- _REQUIRED TASK_
Rescale the lines of the listing starting with the line containing "Given: Click the blue touch-hand icon" and going on through the end of the listing, and give only those lines, requests included. Multiply each tap coordinate in the answers by 0.75 and round it to a whole number, with halves rounded up.
── MATERIAL FOR THIS TASK ──
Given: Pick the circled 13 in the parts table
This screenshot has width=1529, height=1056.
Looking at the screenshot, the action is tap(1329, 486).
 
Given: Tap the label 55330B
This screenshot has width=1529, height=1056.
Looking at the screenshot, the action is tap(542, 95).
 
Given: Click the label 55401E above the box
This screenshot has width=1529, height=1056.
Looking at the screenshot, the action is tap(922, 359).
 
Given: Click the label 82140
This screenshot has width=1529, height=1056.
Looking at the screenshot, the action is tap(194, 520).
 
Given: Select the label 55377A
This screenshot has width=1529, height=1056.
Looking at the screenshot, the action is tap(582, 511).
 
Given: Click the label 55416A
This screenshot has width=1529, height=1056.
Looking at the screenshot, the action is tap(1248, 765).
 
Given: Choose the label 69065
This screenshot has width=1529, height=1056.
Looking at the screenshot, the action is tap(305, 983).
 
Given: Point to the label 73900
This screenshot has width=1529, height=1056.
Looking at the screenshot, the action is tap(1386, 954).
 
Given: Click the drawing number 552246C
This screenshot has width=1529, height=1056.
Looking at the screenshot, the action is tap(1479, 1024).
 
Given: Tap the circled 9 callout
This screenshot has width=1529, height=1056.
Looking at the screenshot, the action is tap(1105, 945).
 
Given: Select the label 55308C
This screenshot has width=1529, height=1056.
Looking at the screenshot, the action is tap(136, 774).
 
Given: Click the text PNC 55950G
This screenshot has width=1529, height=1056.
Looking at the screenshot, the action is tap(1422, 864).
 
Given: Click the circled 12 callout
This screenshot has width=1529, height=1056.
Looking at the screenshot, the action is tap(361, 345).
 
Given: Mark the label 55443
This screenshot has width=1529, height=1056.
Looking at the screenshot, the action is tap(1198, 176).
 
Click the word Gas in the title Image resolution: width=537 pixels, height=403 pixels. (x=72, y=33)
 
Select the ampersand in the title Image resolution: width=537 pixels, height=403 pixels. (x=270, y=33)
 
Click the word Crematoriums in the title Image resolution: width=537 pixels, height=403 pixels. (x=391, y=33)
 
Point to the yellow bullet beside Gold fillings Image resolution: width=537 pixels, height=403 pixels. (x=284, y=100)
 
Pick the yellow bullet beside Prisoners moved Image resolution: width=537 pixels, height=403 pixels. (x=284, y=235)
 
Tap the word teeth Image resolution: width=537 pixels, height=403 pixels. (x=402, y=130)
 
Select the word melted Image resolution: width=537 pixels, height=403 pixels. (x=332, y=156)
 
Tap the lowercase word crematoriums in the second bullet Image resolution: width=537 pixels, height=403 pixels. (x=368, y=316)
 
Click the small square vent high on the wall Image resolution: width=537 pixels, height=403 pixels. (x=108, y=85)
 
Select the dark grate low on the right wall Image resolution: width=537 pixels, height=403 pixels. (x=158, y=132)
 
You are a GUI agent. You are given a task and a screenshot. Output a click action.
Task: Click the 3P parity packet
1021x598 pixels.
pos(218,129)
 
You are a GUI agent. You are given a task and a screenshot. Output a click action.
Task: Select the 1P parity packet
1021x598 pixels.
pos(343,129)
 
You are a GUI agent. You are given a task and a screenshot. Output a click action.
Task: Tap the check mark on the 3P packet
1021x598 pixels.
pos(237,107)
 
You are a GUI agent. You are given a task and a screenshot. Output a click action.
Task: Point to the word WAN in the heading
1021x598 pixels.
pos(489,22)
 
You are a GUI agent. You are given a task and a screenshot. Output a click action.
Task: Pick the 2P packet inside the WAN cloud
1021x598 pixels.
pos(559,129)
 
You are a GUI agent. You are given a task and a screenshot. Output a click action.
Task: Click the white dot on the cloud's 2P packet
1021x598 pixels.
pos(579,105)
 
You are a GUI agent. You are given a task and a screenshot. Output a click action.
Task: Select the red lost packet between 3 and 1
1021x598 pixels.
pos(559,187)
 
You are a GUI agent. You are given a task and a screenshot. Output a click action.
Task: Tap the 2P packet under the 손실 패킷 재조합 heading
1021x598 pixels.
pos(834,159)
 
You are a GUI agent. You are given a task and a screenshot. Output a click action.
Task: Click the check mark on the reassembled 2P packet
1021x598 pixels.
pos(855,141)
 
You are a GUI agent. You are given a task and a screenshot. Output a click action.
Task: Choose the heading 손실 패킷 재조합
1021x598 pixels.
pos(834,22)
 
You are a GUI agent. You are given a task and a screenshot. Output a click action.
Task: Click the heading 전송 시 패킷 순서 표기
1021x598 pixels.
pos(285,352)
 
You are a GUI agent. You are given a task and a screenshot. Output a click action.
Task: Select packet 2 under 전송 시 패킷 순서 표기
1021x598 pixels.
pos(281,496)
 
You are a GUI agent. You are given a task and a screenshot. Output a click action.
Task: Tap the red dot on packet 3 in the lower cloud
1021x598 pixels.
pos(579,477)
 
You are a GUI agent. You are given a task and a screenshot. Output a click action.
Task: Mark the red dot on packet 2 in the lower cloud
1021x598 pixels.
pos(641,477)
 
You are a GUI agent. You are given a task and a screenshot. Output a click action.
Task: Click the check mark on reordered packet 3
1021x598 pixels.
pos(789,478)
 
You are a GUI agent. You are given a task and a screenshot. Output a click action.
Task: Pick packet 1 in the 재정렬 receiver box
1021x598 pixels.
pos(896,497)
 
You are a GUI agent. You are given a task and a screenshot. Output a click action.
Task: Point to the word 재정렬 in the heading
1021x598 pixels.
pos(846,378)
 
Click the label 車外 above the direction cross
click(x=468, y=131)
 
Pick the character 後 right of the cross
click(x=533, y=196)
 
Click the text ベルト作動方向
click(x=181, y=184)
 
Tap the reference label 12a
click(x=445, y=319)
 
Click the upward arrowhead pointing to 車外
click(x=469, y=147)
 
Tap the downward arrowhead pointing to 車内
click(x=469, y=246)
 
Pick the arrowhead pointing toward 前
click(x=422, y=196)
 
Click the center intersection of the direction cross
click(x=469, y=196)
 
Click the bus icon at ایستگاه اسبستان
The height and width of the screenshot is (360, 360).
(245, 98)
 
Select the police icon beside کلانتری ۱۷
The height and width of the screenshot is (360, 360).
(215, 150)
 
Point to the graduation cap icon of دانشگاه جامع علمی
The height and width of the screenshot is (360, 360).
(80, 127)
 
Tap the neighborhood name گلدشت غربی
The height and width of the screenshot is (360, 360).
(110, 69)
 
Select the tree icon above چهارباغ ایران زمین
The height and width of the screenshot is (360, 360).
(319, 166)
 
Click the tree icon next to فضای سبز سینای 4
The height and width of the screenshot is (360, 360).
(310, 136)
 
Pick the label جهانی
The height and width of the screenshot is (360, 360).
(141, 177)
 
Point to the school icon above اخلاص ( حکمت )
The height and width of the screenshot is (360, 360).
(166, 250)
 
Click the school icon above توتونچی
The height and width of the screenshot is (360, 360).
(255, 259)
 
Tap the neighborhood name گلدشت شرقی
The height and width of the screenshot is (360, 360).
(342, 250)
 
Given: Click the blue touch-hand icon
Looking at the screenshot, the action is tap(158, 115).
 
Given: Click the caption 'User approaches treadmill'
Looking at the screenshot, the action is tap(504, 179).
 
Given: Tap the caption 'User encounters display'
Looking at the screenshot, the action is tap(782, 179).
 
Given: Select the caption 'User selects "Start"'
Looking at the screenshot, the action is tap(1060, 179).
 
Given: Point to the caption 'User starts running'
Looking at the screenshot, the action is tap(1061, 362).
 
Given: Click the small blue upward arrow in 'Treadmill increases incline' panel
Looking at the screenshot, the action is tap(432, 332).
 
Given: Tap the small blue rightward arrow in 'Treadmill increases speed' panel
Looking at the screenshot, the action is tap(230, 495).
───
- _SOLUTION FOR THIS EXERCISE_
Given: Click the blue touch-hand icon
Looking at the screenshot, the action is tap(119, 86).
 
Given: Click the caption 'User approaches treadmill'
Looking at the screenshot, the action is tap(378, 134).
 
Given: Tap the caption 'User encounters display'
Looking at the screenshot, the action is tap(587, 134).
 
Given: Select the caption 'User selects "Start"'
Looking at the screenshot, the action is tap(795, 134).
 
Given: Point to the caption 'User starts running'
Looking at the screenshot, the action is tap(796, 272).
 
Given: Click the small blue upward arrow in 'Treadmill increases incline' panel
Looking at the screenshot, the action is tap(324, 249).
 
Given: Tap the small blue rightward arrow in 'Treadmill increases speed' panel
Looking at the screenshot, the action is tap(173, 371).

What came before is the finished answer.